Supplied records:
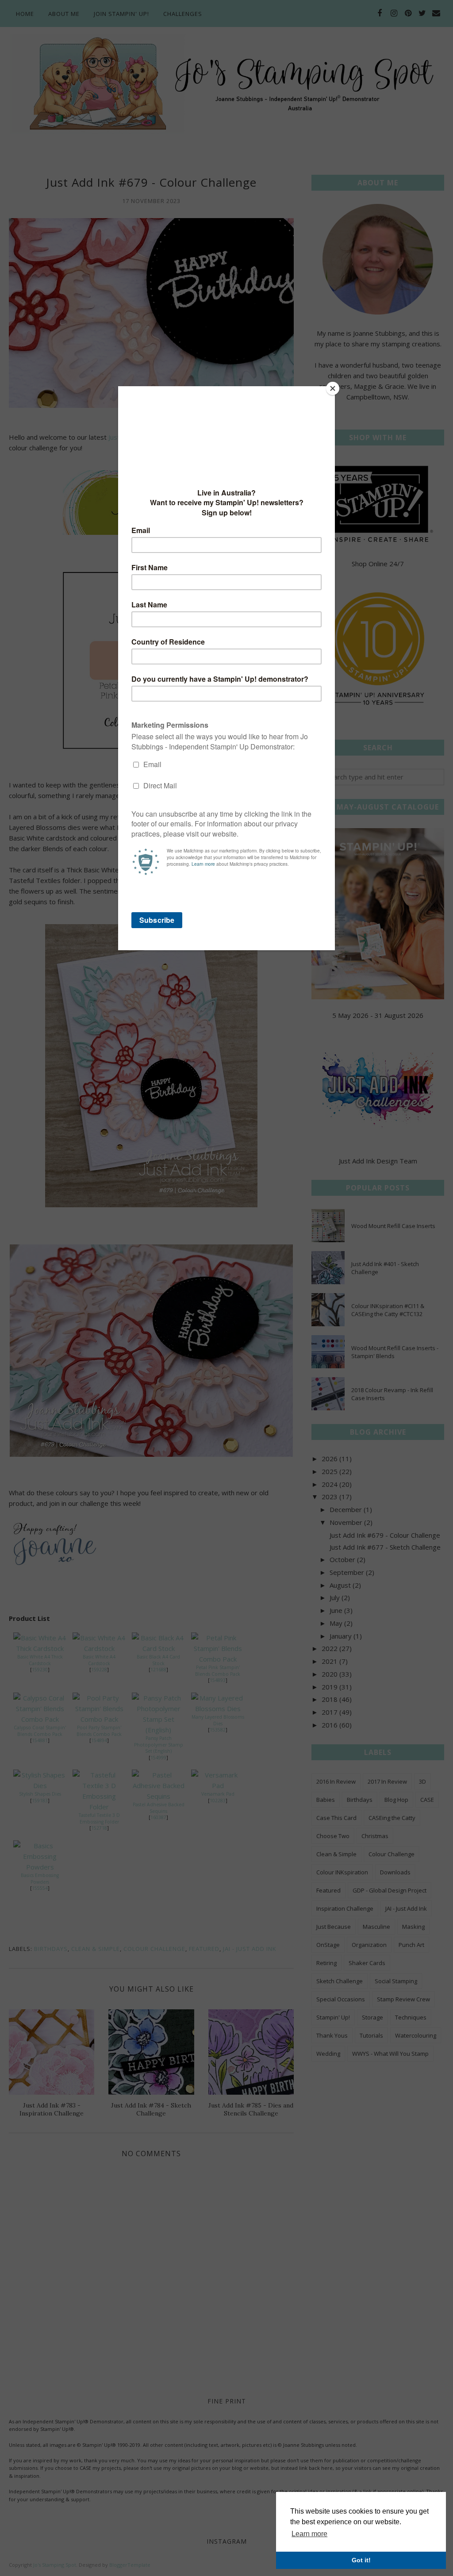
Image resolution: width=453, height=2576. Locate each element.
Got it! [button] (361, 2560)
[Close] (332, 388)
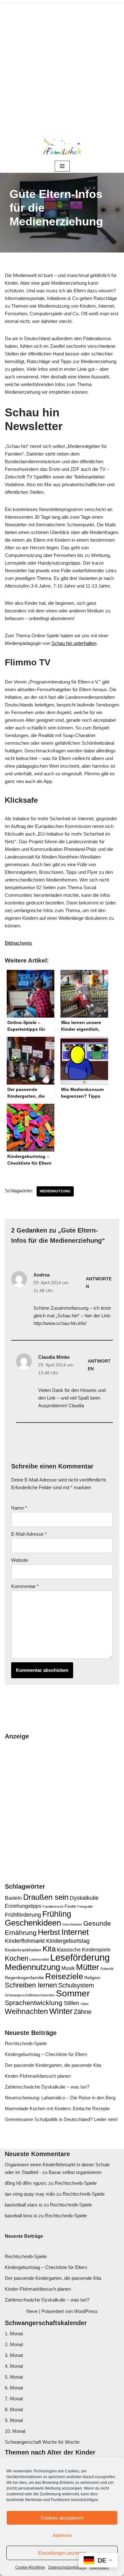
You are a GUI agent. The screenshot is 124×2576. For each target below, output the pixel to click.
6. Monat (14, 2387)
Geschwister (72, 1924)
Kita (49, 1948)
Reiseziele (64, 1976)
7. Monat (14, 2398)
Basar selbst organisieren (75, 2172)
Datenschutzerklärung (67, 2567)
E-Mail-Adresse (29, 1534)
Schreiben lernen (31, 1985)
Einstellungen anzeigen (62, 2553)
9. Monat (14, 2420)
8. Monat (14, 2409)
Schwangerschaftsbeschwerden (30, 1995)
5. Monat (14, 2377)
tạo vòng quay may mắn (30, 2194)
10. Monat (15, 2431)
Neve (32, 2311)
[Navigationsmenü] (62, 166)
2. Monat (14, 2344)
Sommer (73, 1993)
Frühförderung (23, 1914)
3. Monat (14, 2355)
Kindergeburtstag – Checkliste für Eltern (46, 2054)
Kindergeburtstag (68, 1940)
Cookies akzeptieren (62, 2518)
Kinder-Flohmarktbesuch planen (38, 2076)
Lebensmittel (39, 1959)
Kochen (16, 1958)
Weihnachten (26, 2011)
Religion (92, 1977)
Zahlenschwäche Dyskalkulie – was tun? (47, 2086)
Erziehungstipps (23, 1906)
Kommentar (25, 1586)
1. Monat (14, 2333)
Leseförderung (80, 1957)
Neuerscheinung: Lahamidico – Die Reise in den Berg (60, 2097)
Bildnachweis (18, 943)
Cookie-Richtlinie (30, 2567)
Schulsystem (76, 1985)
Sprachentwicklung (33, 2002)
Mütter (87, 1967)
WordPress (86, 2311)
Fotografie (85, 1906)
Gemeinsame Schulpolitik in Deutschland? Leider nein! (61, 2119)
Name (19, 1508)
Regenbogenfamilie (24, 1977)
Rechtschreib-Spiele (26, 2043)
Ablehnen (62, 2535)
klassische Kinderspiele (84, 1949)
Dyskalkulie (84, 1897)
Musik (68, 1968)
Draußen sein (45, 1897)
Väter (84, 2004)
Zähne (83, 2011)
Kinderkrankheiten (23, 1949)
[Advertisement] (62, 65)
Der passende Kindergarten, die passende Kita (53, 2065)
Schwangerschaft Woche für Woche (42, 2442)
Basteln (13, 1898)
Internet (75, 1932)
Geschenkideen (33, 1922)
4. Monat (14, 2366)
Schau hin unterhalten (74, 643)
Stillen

Problem:
Exactly the lines from the one with "Regenbogenfamilie (24, 1977)" through the end of the entries, both included, should be written out, and no others.

Completed exercise:
Regenbogenfamilie (24, 1977)
Rechtschreib-Spiele (26, 2043)
Ablehnen (62, 2535)
klassische Kinderspiele (84, 1949)
Dyskalkulie (84, 1897)
Musik (68, 1968)
Draußen sein (45, 1897)
Väter (84, 2004)
Zähne (83, 2011)
Kinderkrankheiten (23, 1949)
[Advertisement] (62, 65)
Der passende Kindergarten, die passende Kita (53, 2065)
Schwangerschaft Woche für Woche (42, 2442)
Basteln (13, 1898)
Internet (75, 1932)
Geschenkideen (33, 1922)
4. Monat (14, 2366)
Schau hin unterhalten (74, 643)
Stillen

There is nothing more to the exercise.